By Lightspeed Retail: Employee scheduling can become a time-consuming chore when it comes to managing your retail business. When you start to look at how you… View Article

RETAIL SOLUTIONS UK NEWS

How to optimise your employee scheduling process

By Lightspeed Retail:

Employee scheduling can become a time-consuming chore when it comes to managing your retail business. When you start to look at how you can optimise your employee scheduling process, you’ll need to consider a few different things before you change anything. This can include: employee availability, seasonal demand, labour budget, increased workload, rules and regulations, and so on.

Your employee rota has to take these factors into account. If you don’t, you could find yourself shortchanged on staff, or, potentially, breaking labour laws and regulations. Here’s how to make sure you have enough staff when you need them.

Use an employee scheduling system

You could schedule your employees the old-fashioned way if you want to by writing everything down with a pen and paper. Or, even, mocking up your employee rota every week on Microsoft Excel or Google Sheets, if you really prefer. However, we’d strongly recommend investing in an employee scheduling system.

An employee scheduling system, or employee management software, can allow for easy employee scheduling, monitoring time and attendance, ensuring legal compliance, and more. You can save time, improve transparency with your employees, and, even, reduce turnover.

If you’re interested, we recommend Workforce. You can forecast expected demand for any given time, day, or location using historical sales data, foot traffic, and even weather data, which you can then use to build your entire employee schedule. Workforce takes staff availability and annual leave into account, too. Once you’ve created an initial draft of your employee rota, you can tweak it as you see fit.

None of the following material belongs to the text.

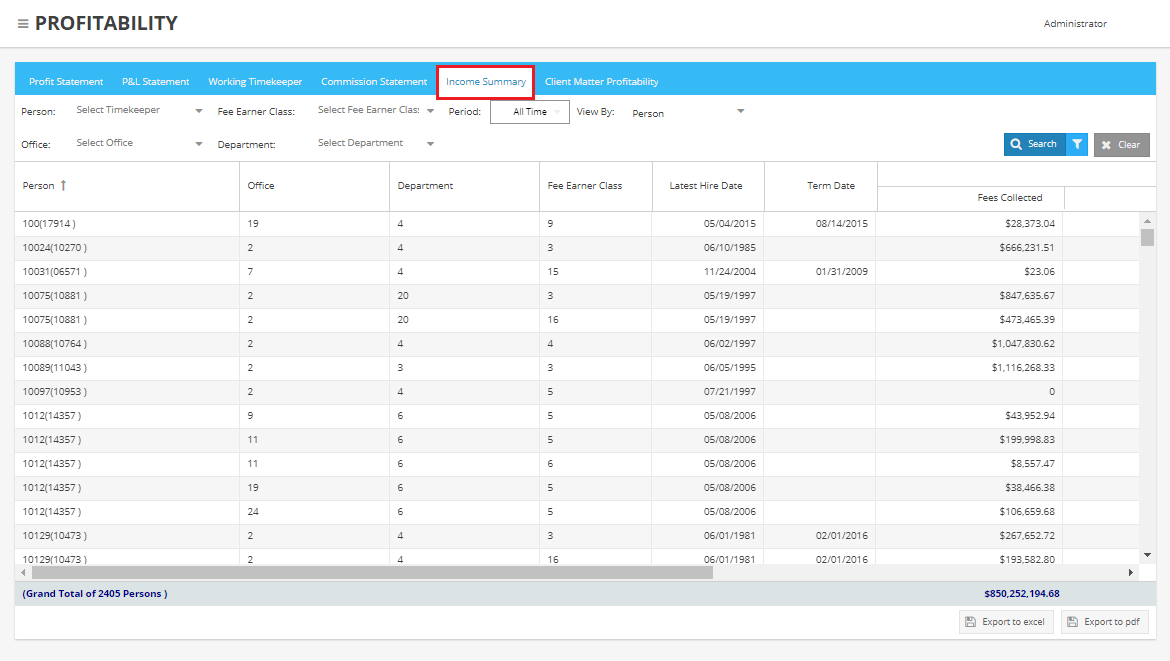This screenshot has height=661, width=1170.
Task: Open the Fee Earner Class dropdown
Action: point(430,112)
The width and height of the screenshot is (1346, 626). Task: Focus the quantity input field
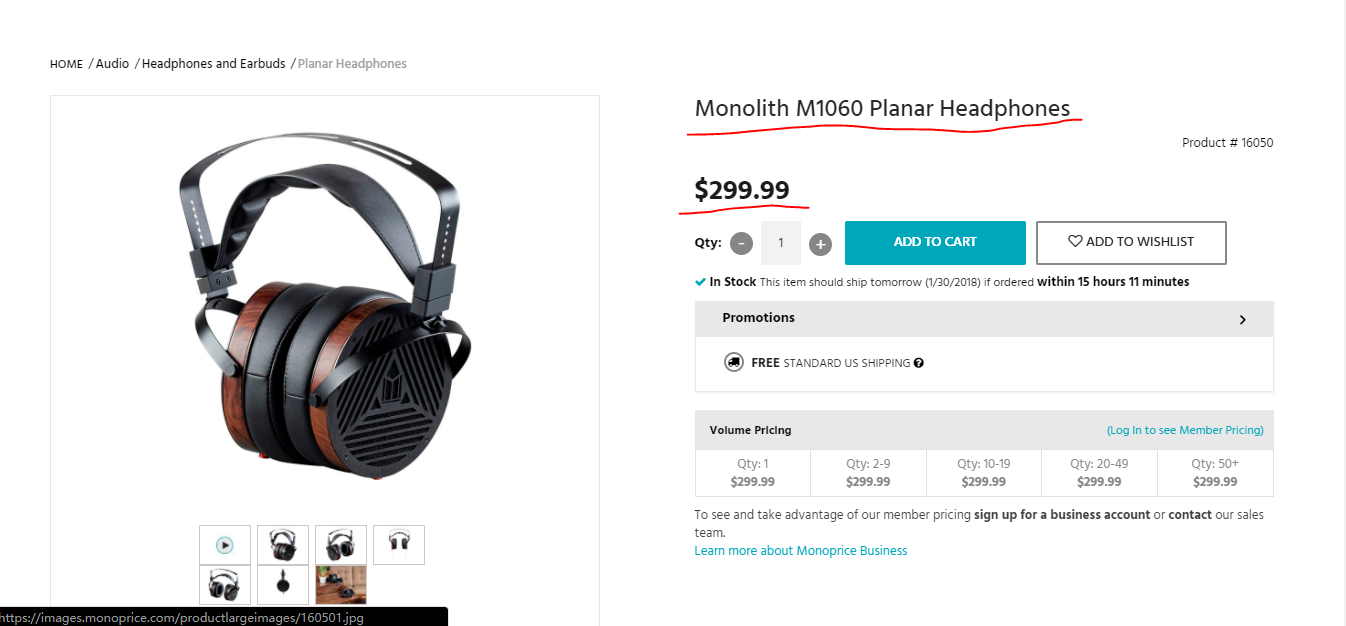coord(781,243)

Employees can use Workforce to see upcoming shifts, scheduling conflicts, and any shift changes through the Workforce app, email, or a text message. And, staff can utilise shift swapping with their team members (per managerial approval).

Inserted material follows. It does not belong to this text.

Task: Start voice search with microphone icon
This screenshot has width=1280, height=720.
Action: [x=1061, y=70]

Workforce also takes into account labour compliance laws and prevents issues like clopening (closing one night and opening the next morning). 

Plan your schedule ahead of time

We’d recommend using an employee scheduling tool, but whether or not you’re going to use one, we would still strongly recommend making sure you plan your employee rota ahead of time. Of course, if you use software to do this, you can automate the entire process but you will still need to check everything over to make sure you’re happy with it.

If you’re doing it manually, give yourself plenty of time. Block some time out in your calendar and stick to the same time every week. 

Consider employee availability 

You need to ensure you know when your employees are available before you schedule them for a shift. Your employees may be unable to work at a certain time due to personal commitments, childcare, commuting, or other factors. Employee scheduling tools will allow for greater transparency when it comes to scheduling, as employees will be able to set times when they are free, and times when they are not.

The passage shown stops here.